I will offer two forms of extra credit. First, to assist in testing, I have embedded some sample results within the documentation for each function (based upon my own implementation). I hope that those are correct results. I will award 1 point of extra credit for any mistake that is found in those examples, awarded to the first person to provide me with convincing evidence of the error.
Up to 5 points of extra credit can be earned by implmenting the following additional predicate, which is a version of plan that uses two additional parameters to define an earliest and latest acceptable departure from the origin airport. (e.g., "I want to travel from STL to ORD, departing sometime between 8:00 and 10:00").
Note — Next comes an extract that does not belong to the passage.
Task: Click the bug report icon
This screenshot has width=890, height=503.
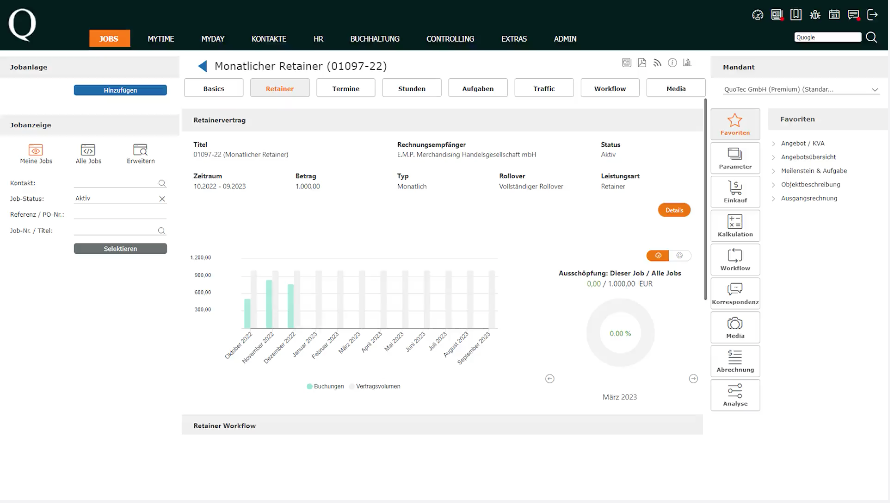Action: 815,15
/*---------------------------------------------------------------- | Predicate: plan(Origin, Destination, EarliestDeparture, LatestDeparture, | MinConnect, MaxHops, MaxTime, Itinerary) | | EarliestDeparture is a time specification that is the earliest time | of day the traveler is able to depart the origin. | | LatestDepaurture is a time specification that is the latest time of day the traveler | is able to depart the origin. | | MinConnect represents the tightest connection allowed, expressed in minutes | (e.g., 30 means that there must be at least 30 minutes between one arrival and connecting departure) | | MaxHops represents the maximum number of segments that may be used | (e.g., 1 means that it must be a nonstop) | | MaxTime represents the maximum end-to-end travel time for a passenger that is allowed. | That is, in actual clock time, the length from the very first departure to the final arrival. +----------------------------------------------------------------*/